Changes of surface pattern by human’s conquer of urban causes storm water flooding. “Asphalt and concrete replace the soil, buildings replace trees, and the catchbasin and storm sewer replace the streams of the natural watershed” (Hough, page 30). My hometown, Wuhan is a live example of the disaster. Wuhan is a city with numerous lakes and two rivers passing through, Yangzi River and Han River. Since more people rushed to the city, more development of economy and housing have been undergoing. As a result, a great portion of lakes is filled into land for construction, that soft and ecological surface is turned into a hard and mechanical output. Great construction, however, leads to severe flooding during rainy season. In the past August, many places in the city kept being drawn for several days. My aunt and uncle could not even get out for work due to the serious water pooling in front of their apartment. Construction does make our life more convenient and civilized but also set ourselves somehow against to nature.

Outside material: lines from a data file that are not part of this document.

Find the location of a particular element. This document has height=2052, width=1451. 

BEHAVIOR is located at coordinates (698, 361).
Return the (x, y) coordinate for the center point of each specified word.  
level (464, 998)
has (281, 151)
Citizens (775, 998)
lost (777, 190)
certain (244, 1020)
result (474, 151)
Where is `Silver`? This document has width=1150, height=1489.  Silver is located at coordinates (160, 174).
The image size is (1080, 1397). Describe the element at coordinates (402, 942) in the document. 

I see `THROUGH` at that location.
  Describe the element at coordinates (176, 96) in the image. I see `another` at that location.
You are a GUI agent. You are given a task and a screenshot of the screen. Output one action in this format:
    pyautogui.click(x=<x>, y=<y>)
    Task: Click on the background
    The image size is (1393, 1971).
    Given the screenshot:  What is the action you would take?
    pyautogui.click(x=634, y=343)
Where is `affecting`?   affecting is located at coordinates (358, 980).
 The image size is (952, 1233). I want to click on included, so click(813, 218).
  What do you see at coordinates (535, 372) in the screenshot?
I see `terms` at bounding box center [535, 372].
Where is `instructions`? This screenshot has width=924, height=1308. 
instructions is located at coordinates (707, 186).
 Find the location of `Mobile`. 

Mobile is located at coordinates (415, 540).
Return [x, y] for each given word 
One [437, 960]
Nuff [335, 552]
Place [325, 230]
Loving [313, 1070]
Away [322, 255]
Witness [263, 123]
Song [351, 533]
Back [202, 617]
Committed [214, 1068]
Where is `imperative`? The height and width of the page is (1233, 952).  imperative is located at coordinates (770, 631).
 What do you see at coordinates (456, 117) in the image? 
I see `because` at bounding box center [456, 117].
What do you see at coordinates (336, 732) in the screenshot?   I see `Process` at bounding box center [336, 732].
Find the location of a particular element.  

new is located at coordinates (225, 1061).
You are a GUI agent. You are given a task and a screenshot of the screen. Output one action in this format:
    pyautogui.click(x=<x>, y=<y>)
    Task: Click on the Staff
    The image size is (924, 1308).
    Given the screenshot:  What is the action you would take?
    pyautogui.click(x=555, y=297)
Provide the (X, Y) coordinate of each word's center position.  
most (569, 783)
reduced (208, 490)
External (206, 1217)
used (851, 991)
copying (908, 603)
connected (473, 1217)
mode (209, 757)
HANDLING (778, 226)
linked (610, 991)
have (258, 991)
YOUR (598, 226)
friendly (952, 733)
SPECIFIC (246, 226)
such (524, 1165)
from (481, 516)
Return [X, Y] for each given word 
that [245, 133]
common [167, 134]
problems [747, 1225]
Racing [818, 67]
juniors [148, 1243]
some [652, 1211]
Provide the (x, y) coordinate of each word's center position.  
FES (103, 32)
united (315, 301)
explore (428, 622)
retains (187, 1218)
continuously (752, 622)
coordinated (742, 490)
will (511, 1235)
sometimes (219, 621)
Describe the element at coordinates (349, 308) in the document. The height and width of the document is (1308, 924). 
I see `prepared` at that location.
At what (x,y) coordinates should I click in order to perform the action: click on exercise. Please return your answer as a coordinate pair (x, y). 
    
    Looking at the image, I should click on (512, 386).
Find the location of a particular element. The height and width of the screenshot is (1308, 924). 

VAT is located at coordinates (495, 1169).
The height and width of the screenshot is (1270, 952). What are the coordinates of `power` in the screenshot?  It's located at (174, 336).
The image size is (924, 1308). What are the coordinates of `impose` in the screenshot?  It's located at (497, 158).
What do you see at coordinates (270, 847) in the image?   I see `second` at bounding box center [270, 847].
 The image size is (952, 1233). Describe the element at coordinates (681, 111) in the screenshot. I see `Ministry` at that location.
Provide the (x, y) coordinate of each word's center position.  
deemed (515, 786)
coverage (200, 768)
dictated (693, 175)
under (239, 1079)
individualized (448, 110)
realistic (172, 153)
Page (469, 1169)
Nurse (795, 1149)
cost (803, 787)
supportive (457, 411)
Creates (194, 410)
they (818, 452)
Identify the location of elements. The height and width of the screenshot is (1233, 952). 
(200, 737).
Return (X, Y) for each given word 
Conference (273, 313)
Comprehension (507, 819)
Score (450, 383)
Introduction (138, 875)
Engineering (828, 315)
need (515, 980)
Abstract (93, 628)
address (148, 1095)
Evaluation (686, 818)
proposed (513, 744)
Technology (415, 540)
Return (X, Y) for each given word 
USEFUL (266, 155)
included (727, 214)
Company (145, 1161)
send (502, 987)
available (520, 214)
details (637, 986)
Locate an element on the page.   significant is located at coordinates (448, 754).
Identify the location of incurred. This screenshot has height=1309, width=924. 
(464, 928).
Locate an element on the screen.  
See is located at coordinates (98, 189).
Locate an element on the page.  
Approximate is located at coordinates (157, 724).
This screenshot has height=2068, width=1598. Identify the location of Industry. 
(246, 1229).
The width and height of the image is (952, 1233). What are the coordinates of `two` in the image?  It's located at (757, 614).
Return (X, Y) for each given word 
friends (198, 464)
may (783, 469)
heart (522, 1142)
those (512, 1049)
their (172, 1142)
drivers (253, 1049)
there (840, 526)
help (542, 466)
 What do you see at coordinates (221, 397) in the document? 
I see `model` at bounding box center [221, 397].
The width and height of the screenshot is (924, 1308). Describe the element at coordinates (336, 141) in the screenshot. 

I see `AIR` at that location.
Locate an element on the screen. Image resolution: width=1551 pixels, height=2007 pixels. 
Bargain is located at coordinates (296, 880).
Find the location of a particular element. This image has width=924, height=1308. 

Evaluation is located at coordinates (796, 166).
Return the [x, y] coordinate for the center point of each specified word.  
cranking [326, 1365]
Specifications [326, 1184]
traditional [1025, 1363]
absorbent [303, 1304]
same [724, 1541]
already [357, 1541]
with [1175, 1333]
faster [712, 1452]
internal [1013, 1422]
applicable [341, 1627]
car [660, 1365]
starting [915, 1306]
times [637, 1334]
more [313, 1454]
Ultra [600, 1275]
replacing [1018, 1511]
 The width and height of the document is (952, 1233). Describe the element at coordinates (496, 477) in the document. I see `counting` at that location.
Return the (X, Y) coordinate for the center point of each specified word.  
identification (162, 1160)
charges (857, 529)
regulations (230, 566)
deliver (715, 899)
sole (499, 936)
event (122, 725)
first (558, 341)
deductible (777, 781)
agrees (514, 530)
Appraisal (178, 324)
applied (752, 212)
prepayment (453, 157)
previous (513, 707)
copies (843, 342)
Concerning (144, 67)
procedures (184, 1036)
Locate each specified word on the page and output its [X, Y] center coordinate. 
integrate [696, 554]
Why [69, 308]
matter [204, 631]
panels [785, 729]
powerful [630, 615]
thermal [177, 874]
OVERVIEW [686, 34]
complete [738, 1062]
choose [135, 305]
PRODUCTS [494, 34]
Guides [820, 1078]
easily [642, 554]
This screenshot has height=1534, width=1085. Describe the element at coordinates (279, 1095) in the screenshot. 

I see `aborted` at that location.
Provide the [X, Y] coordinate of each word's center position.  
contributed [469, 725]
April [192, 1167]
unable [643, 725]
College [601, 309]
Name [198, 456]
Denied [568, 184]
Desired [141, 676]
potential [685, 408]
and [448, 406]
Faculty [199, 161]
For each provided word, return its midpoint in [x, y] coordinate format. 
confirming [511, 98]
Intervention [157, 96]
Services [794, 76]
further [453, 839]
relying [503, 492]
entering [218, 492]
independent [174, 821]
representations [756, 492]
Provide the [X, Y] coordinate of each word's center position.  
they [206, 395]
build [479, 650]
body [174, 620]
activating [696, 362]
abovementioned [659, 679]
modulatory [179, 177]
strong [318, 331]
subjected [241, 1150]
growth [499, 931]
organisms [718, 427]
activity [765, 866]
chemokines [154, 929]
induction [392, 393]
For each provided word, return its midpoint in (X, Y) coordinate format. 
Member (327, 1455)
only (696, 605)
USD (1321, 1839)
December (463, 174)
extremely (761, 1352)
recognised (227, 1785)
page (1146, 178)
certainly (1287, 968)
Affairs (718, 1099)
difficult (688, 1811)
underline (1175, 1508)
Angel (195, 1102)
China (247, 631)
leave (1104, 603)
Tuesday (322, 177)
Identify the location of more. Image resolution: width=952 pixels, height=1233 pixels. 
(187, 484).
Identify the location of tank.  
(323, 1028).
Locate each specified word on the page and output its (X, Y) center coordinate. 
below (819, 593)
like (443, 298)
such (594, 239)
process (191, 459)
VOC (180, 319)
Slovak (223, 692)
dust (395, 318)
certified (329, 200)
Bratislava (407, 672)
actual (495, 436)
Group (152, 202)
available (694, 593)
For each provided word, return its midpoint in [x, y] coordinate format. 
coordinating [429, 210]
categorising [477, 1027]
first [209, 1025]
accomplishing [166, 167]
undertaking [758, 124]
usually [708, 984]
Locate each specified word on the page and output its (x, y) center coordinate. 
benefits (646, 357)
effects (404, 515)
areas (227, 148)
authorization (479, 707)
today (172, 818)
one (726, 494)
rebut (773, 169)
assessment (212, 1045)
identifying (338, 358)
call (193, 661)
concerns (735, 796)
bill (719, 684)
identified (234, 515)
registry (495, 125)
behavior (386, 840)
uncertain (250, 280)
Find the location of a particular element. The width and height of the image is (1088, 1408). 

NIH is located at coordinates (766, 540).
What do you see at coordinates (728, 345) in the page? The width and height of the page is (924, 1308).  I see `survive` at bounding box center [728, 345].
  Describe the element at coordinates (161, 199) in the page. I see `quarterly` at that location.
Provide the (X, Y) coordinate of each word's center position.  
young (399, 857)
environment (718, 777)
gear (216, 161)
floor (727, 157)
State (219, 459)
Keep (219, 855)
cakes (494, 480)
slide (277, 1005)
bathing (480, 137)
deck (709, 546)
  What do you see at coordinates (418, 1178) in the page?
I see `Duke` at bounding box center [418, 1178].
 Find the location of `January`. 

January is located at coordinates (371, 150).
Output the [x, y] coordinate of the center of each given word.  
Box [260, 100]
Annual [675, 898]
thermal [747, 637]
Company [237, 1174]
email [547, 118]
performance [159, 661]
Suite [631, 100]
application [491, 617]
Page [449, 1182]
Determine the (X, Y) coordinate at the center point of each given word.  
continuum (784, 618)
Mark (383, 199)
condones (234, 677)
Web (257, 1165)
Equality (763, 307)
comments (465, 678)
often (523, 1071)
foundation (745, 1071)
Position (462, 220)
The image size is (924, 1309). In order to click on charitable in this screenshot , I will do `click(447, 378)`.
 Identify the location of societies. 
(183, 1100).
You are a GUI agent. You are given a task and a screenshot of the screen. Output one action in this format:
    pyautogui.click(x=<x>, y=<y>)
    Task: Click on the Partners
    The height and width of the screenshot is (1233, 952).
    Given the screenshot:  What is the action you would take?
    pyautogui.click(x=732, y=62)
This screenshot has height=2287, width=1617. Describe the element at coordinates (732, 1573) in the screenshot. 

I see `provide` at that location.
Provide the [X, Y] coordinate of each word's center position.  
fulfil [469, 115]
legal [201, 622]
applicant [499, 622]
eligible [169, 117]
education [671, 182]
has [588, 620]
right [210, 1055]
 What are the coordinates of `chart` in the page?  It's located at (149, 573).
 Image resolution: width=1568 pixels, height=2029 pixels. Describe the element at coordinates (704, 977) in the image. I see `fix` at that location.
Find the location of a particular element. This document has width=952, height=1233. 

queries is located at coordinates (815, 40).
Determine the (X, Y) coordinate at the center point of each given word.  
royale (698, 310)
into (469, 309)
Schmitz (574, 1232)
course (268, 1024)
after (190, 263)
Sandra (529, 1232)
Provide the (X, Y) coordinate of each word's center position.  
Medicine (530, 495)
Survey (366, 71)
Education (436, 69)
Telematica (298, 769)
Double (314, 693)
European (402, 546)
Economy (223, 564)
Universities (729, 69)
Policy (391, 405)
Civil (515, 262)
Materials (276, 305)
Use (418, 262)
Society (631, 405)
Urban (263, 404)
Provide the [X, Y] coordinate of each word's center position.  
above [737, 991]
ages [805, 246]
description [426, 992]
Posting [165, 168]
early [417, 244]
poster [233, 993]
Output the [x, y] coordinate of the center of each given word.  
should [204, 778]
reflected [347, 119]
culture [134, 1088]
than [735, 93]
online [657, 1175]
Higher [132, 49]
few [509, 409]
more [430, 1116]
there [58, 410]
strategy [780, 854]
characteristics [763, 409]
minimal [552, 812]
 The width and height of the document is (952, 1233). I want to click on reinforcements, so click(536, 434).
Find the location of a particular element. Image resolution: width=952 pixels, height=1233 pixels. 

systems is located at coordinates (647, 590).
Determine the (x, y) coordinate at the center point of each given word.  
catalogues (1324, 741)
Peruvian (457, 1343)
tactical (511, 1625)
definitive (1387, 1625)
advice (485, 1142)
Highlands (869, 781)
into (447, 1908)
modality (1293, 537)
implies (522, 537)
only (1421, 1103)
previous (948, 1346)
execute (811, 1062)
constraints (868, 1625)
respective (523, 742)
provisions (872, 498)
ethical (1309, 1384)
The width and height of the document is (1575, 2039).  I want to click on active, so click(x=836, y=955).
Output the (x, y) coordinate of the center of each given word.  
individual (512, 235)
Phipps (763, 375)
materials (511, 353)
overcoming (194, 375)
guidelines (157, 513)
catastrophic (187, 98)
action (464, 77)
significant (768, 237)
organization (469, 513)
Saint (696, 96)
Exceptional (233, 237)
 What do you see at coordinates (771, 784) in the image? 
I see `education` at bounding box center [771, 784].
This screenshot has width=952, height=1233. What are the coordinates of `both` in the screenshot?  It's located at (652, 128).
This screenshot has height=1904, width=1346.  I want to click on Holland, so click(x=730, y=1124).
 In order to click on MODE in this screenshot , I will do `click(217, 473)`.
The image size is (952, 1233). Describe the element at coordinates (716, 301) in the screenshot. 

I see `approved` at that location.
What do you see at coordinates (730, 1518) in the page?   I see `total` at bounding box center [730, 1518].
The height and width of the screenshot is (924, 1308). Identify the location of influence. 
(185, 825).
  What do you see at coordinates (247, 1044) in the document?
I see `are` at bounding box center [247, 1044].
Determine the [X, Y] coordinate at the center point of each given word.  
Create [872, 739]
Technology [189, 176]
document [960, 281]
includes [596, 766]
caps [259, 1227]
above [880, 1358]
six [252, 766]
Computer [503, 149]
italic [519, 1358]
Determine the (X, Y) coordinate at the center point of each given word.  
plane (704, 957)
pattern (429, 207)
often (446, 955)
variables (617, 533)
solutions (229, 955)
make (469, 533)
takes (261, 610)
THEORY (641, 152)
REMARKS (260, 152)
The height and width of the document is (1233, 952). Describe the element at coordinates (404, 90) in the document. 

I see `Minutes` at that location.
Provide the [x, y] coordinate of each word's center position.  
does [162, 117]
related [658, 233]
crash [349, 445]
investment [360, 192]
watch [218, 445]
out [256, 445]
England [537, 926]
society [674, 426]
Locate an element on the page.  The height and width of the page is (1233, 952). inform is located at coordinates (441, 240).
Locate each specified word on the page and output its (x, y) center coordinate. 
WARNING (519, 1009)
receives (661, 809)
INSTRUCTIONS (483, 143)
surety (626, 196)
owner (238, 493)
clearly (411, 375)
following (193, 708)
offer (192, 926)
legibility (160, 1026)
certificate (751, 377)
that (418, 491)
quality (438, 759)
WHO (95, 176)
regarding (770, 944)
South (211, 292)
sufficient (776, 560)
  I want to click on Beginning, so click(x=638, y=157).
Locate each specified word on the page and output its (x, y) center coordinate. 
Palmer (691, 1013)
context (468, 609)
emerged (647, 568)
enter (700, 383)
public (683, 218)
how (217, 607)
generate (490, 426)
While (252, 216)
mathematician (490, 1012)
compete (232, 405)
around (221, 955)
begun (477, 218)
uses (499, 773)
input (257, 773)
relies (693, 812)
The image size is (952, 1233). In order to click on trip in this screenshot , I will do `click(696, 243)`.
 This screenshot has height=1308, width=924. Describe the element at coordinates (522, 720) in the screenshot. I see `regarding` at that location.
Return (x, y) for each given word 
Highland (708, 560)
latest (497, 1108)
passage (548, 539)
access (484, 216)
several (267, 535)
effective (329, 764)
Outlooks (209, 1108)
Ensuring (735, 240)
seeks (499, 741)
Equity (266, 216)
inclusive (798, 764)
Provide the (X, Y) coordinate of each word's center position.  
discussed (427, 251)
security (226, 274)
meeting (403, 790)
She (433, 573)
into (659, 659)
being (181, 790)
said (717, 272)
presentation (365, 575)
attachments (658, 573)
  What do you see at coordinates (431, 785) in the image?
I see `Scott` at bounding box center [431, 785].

Nevertheless, it is pleasant to see perspective towards nature is changing, that innovative ideas have been proposed in order to solve storm water flooding. For example, a recent concept of “Sponge City*” is well implemented in Qiaoyuan Park by Kongjian Yu in Tianjin, China. He transformed the garbage dump into an urban park with wetland, small rivers, clusters of trees and grass, where people can hang out, chat, take photos and rest. When it rains heavily, the natural circulation system can observe water flows to decrease run-off water in a large amount. The park not only serves as an ecological modification system but also changing the relationship between nature and human into an interactive harmony.
* Sponge City: a conceptual idea same as low impact developing system, proposed by Kongjian Yu.
Hough, M. (2004). Cities and Natural Process. In M. Hough, Cities and Natural Process (pp. 5-25). London: Routledge.